Journal of Acute Disease (Jan 2018)
Think muscle; Think rhabdomyolysis
Abstract
Rhabdomyolysis is the breakdown of striated muscle cells resulting in leakage of cell matter into the extra-cellular space. It can present with myalgia, muscle weakness and swelling. Episodes of passing of dark tea-coloured urine have also been reported. Raised creatinine kinase is diagnostic of rhabdomyolysis. Raised serum myoglobin levels and presence of myoglobin in the urine (myoglobinuria) help to support the diagnosis. The aetiology for rhabdomyolysis can be both traumatic and non-traumatic. In the case of trauma, individuals with crush injuries trapped in cars or under collapsed buildings , struggling against restraints, immobilized and in the same position for hours due to injuries, comatosed states or positioning during prolonged surgeries and those with high voltage electrical injuries are at increased risk of rhabdomyolysis. Non-traumatic causes of rhabdomyolysis include hyperthermia, metabolic myopathies, drugs and toxins ingestions, electrolyte abnormalities and infections.
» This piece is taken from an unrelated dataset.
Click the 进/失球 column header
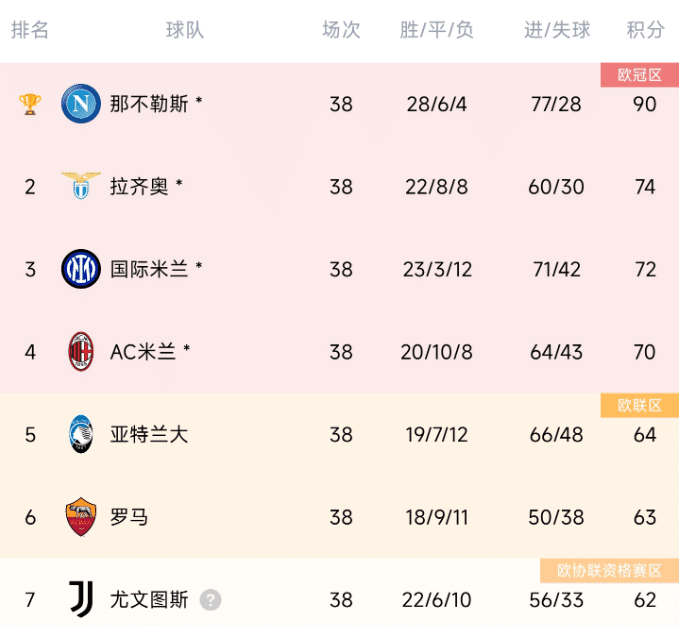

The mechanism of rhabdomyolysis is often multifactorial. In the case of trauma, direct injury to cell membranes as well as hypoxia from direct compression leading to adenosine triphosphate depletion leads to breakdown of striated muscle cells.. The lysed cells release myoglobin, creatine kinase, urate and phosphate into the interstitium. Direct heme protein-induced toxicity on nephrons can result in acute kidney injury. We report a case of traumatic rhabdomyolysis and share the latest in the literature on the understanding of the subject as well as that of myoglobinuria, with which it is often associated with.